WHAT THE TASK REQUIRES: Take the line that contains "Where should I click to: Click the Bandwidth" and all lines after it, up to and including the last line of the data, and write them out exactly; nothing else belongs in the answer.
[[ MATERIAL FOR THIS TASK, beginning ]]
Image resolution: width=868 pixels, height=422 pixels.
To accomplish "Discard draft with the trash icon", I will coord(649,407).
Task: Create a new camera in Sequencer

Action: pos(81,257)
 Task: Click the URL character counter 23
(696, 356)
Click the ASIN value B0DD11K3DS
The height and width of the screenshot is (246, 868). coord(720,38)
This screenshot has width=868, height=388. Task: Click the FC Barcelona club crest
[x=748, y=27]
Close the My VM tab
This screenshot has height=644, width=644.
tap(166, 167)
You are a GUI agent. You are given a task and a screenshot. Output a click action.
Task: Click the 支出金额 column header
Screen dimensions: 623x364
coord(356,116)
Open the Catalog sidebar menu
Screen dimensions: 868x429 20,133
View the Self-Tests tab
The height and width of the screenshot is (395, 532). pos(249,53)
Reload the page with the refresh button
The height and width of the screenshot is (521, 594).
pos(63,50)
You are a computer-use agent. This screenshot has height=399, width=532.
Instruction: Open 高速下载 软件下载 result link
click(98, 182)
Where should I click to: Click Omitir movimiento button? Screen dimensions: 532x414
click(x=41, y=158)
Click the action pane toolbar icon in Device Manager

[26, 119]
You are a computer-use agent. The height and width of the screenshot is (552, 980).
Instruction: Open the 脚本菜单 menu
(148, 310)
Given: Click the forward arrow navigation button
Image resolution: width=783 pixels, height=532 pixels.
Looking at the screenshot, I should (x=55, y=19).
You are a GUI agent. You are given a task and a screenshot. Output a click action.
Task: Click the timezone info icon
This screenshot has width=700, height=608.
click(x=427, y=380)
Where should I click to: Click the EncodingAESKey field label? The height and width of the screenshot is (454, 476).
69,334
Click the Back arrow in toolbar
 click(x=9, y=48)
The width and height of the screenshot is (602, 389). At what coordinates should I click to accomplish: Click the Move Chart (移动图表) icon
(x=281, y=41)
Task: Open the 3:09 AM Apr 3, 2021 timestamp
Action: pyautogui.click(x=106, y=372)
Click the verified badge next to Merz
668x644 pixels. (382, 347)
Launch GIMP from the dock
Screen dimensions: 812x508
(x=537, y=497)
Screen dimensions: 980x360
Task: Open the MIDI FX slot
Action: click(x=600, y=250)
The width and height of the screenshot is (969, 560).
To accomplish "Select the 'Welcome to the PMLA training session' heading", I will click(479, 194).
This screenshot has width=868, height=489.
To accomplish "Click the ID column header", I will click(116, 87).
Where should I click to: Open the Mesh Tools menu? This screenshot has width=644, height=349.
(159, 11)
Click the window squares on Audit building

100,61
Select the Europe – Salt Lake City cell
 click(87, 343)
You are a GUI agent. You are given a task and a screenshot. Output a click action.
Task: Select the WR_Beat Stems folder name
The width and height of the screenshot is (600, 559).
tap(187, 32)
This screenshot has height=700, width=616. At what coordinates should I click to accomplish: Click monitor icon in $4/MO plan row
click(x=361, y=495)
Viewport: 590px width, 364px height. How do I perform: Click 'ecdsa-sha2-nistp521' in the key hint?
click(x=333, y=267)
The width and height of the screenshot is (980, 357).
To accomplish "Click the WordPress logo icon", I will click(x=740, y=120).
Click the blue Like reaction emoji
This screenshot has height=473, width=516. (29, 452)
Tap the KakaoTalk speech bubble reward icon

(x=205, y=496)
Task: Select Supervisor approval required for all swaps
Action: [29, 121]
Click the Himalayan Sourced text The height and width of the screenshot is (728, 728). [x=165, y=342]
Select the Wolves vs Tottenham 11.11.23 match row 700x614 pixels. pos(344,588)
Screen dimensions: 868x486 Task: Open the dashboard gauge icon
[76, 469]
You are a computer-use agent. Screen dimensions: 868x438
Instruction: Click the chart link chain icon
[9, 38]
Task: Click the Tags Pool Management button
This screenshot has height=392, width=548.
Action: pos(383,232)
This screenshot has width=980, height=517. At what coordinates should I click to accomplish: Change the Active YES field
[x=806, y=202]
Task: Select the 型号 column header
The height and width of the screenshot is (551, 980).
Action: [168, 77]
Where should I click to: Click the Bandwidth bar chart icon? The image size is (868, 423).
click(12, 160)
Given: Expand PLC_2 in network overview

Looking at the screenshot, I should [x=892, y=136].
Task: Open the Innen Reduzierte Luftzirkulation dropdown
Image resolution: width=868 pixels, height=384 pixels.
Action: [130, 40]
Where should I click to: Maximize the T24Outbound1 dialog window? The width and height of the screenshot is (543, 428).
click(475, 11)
[[ MATERIAL FOR THIS TASK, end ]]
EXERCISE SOLUTION:
Where should I click to: Click the Bandwidth bar chart icon? The image size is (868, 423).
click(12, 160)
Given: Expand PLC_2 in network overview

Looking at the screenshot, I should [x=892, y=136].
Task: Open the Innen Reduzierte Luftzirkulation dropdown
Image resolution: width=868 pixels, height=384 pixels.
Action: [130, 40]
Where should I click to: Maximize the T24Outbound1 dialog window? The width and height of the screenshot is (543, 428).
click(475, 11)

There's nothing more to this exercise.